The olive oil bubble, not the drop, has two surfaces one inside and the other outside since the bubble encloses air pocket. Therefore, the work required will be twice as much. (You may say what about the impact of thickness of the oil film? we assume that the radius of the bubble is much greater than the thickness and hence thickness can be ignored.)

\begin{equation*} W = 2\times 4\pi \gamma\left( R_2^2 - R_1^2\right). \end{equation*}

The values here are \(\gamma = 0.032\text{ N/m}\text{,}\) \(R_1 = 0.01\) m, and \(R_2 = 0.02\) m giving

\begin{equation*} W = 2.4\times 10^{-4}\ \text{J}. \end{equation*}

A drop of oil of radius \(R\) is broken into \(N\) idential droplets. If surface tension is \(\gamma\text{,}\) what is the change in surface energy?

Check answer: if \(R=10^{-2}\text{ m}\text{,}\) \(4\pi\gamma = 0.1\text{ N/m}\text{,}\) \(N=10^6\text{,}\) answer is \(10^{-3}\text{ J\text{.}\) (adapted from Indian JEE Advanced 2017.)


Use mass conservation criterion and formula for the surface energy of a drop.


\(4\pi\gamma R^2 \left(N^{1/3} -1\right)\text{.}\)


From the conservation of mass, we must have masses of droplets add up to the mass of the originl drop. Since density is same, we will just equate the volumes. From this we can get an expression for the radius \(r\) of the droplets.

\begin{equation*} N \times \frac{4}{3}\pi r^3 = \frac{4}{3}\pi R^3. \end{equation*}


\begin{equation*} r = N^{-1/3}\, R. \end{equation*}

Now, surface energy in a drop is \(4\pi \gamma r^2\text{.}\) Therefore, we get the net change in surface enrgy to be

\begin{align*} \Delta U \amp = N \times 4\pi \gamma r^2 - 4\pi \gamma R^2 \\ \amp = 4\pi \gamma R^2 \left( N \times N^{-2/3} - 1\right) = 4\pi \gamma R^2 \left(N^{1/3} -1\right) . \end{align*}

When water is filled carefully in a glass, one can fill it to a height \(h\) above the rim of the glass due to the surface tension of water.
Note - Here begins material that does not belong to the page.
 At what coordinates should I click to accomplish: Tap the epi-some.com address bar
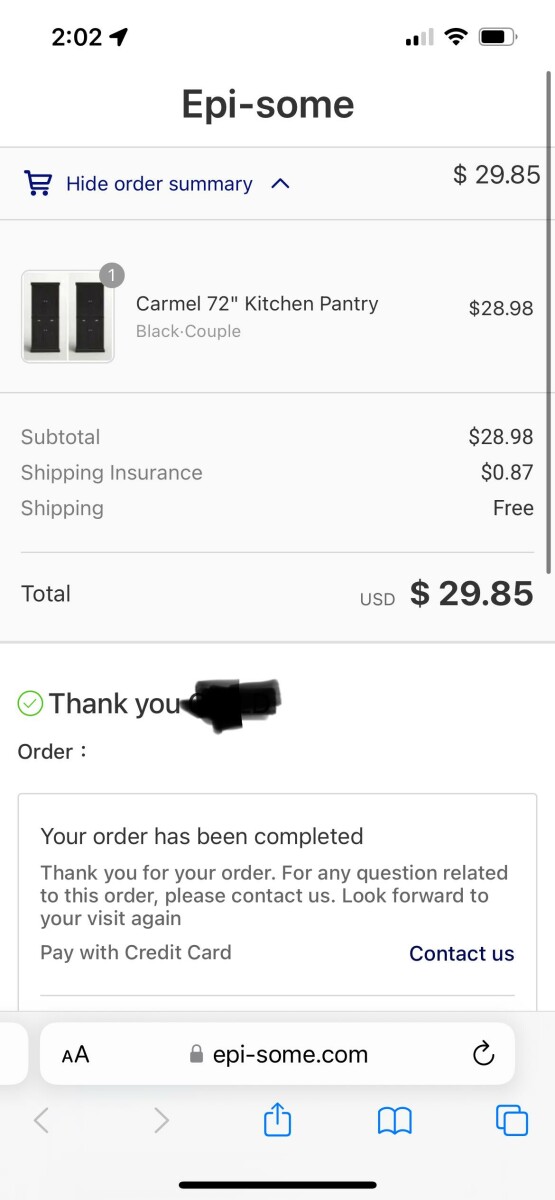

To calculate \(h\) just before water starts flowing, model the shape of the water above the rim as a disc of thickness h having semicircular edges, as shown schematically in Figure 17.7.7.

Figure 17.7.7.

When the pressure of water at the bottom of this disc exceeds what can be withstood due to the surface tension, the water surface breaks near the rim and water starts flowing from there. If the density of water, its surface tension and the acceleration due to gravity are \(10^3\text{ kg m}^{−3}\text{,}\) \(0.07\text{ N m}^{−1}\) and \(10\text{ ms}^{−2}\text{,}\) respectively, what is the value of \(h\) (in mm)? (From Indian JEE, 2020)


Balance the force from surface tension acting at the rim by the outward force from varying pressure of the fluid through the bulging surface.
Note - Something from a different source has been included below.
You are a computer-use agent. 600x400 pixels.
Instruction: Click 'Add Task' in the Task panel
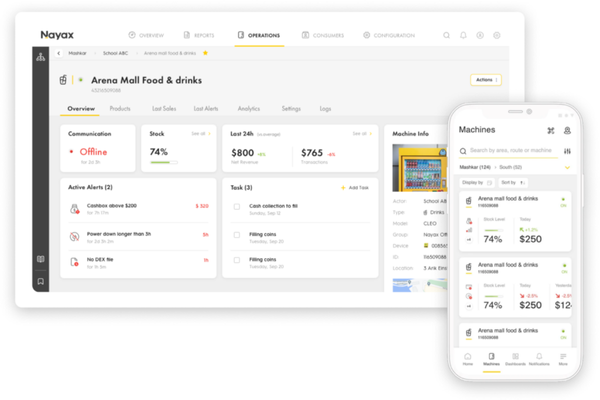tap(356, 187)
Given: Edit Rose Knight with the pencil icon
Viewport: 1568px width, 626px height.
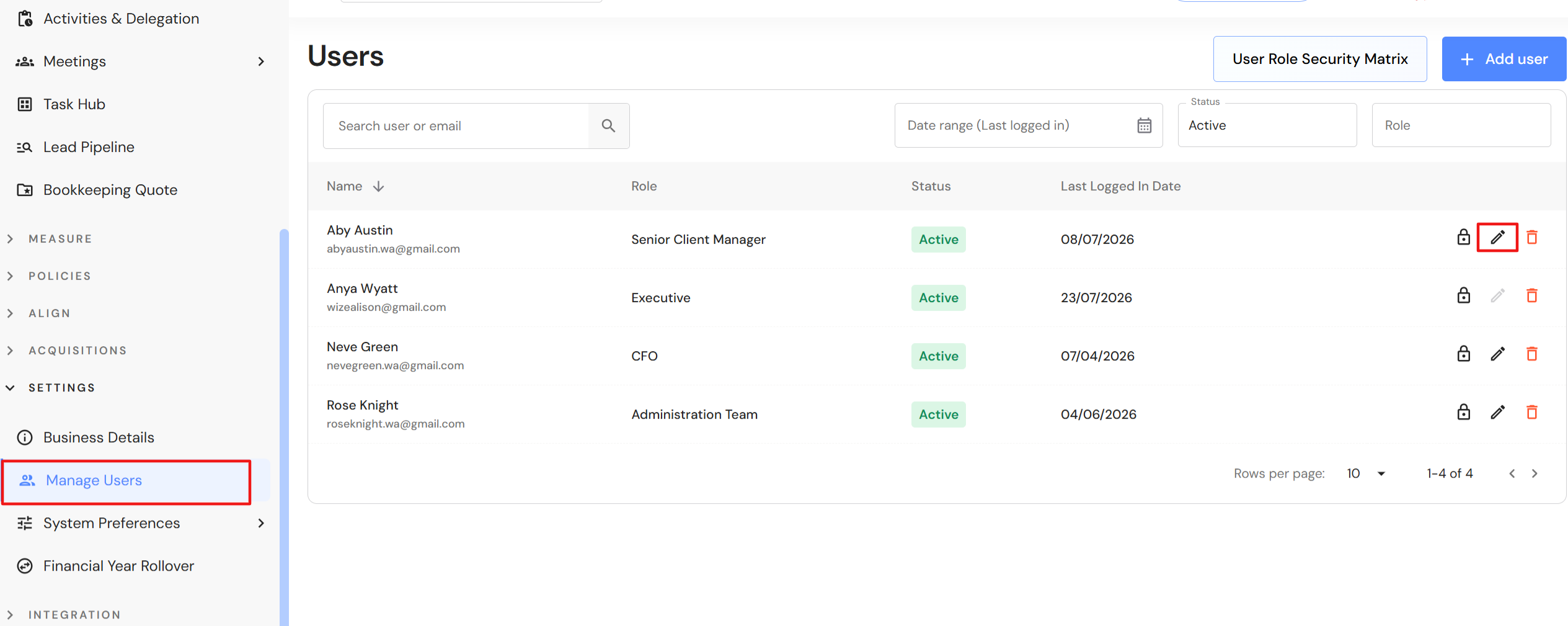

\(h=\sqrt{14}\text{ mm}=3.74\text{ mm}.\text{.}\)


From the discription of the problem, we interpret that by balancing forces on the extra water above the rim will give us the necessary condition for the stability of the bulging water. Let's think of bulging water in the shape of a cap and balance force on an element of bottom part of size \(R\Delta \phi\text{,}\) where \(R\) is radius of the rim and \(\Delta \phi\) is angle subtended at the center of the tube.
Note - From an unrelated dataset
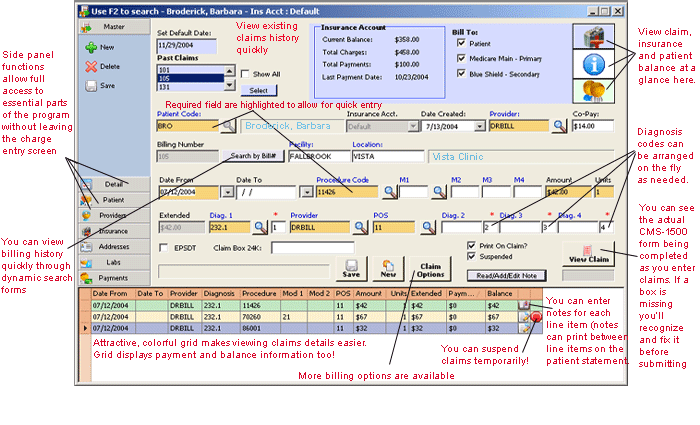
Task: Open the Date From calendar dropdown
Action: (x=226, y=192)
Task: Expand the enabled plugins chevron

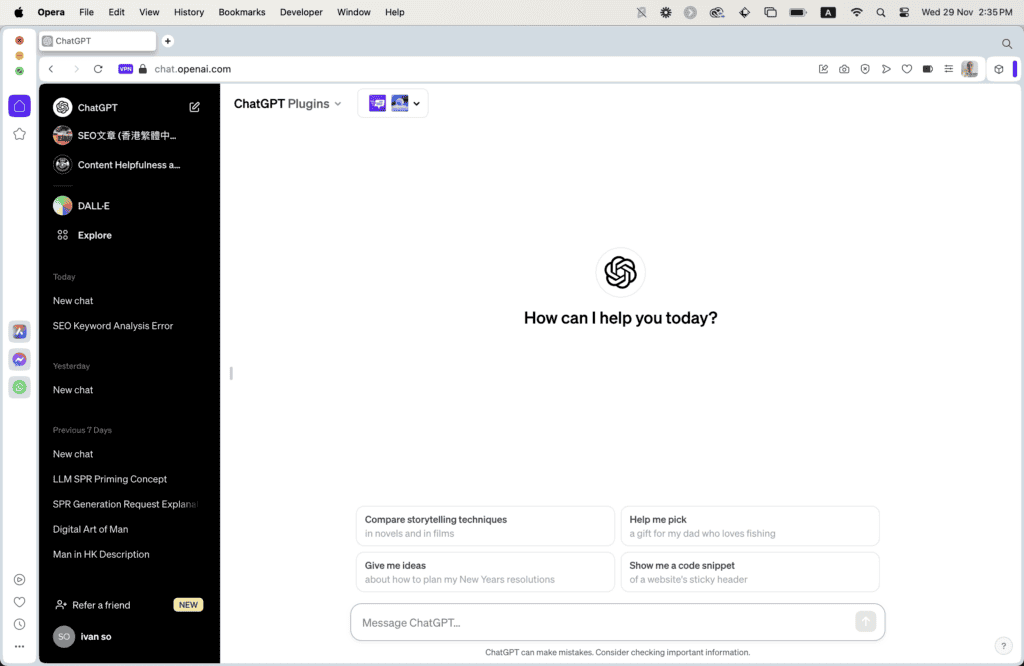Action: (417, 103)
There are two forces on the element: (1) horizontal force due to surface tension and (2) horizontal component of the force by pressure in the fluid acting on semicircular shaped element of width \(R\Delta \phi\) and radius \(a=h/2\) as shown in Figure 17.7.8.

Figure 17.7.8.

The force from surface tension will be horizontal at the rim, giving

\begin{equation*} F_{st,x} = \gamma R\Delta\phi. \end{equation*}

The force due to fluid pressure on the strip shown in Figure 17.7.8 can be computed by adding contributions from elements of te strip. An area element of the strip will be

\begin{equation*} \Delta A = R\Delta\phi \times a\Delta \theta. \end{equation*}

Then at coordinate \(y\) where height of fluid above is \(a-y\text{,}\) we get pressure \(\rho g (a-y)\text{.}\) Therefore, force has magnitude \(dF=\rho g (a-y)\Delta A\text{.}\) We want its horizzontal component to balance the horizontal force of tension. We have \(dF_x\) to be

\begin{equation*} dF_x = dF\,\cos\theta = \rho g (a-y)R\Delta\phi \times a\Delta \theta\,\cos\theta. \end{equation*}

Summing over all elements alog strip is done by going to the infinitesimal limit in \(\Delta \theta\) and integrating. Since \(y=a\sin\theta\text{,}\) we need to include it inside integration.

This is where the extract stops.